The analisys of the static/default case does not tell us what potential causes are not being applied.

Example: Happiness research may give a gloomy feeling that we cannot improve happiness much, as half is genetic, 40% unknows, and the rest 10% are correlates we have little control of.
This is the static picture. Are there effective interventions? maybe. these shold be things not seen in the static case, but very powerful once discovered and applied in practice.

To sum up:
Static vs. dynamic causes. in default cases have one set of causes, while intervention may actually change part of the very structure of waht causes things.
Inference form extreme cases is problematic, as extreme/artificial cases may be very different in waht causes what.
Looking at static causes alone, one cannot conclude that there are no potential other causes.

Sunday, July 1, 2007

Short term is the place to look for in happiness improvement

the stable component of happiness (in ten year terms), is probably 80% genetic. This is the results of research done on identical twins (Lykken & Tellegan 1996), it accords well with research on the stable component of personality whihc is also 80%. And remember that happiness is strongly correlated with personality traits. (I do not know on any study contradicting the above data).

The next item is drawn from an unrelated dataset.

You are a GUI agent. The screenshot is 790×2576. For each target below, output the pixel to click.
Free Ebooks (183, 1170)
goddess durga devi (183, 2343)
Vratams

There maybe sophisticated ways to get around these thing. I will ignore them now.

Most of the variation in personal happiness is in the element changing over time.
Practical implication: Only invest in improving happiness at this second, this minute, or maybe this day etc. long term improvement, are on the face of it, impractical.

Intuitively speaking, improving next day mood is much easier. While "long term" stuff is kind of fantasy.

Aside from the above, there are other reasons to be short term.
1) The longer the horizon the less reliable our opinions (see Gilbert' Stumbling on Hapiness for a great read AND much interesting stuff)
2) Uncertaincy grows with time. We know so little about ten years from now, that it is simply stupid to assume knowledge and even suffer now for then.
3) Usually, the longer the horizon our expectation plans etc. are more complicated. Reliability of a chain is practically the product of the weakness of its chains, implying that long chains of causation are worthless. Reminds me the teacher telling us at age 11 "You be good boys now get accepted to a good school, be good boys then, get accepted to a good college, then you will get a good wife and have a happy life". I was so young, but felt that going throught life that way is utterly stupid. Not just stupid, uttrly dtupid!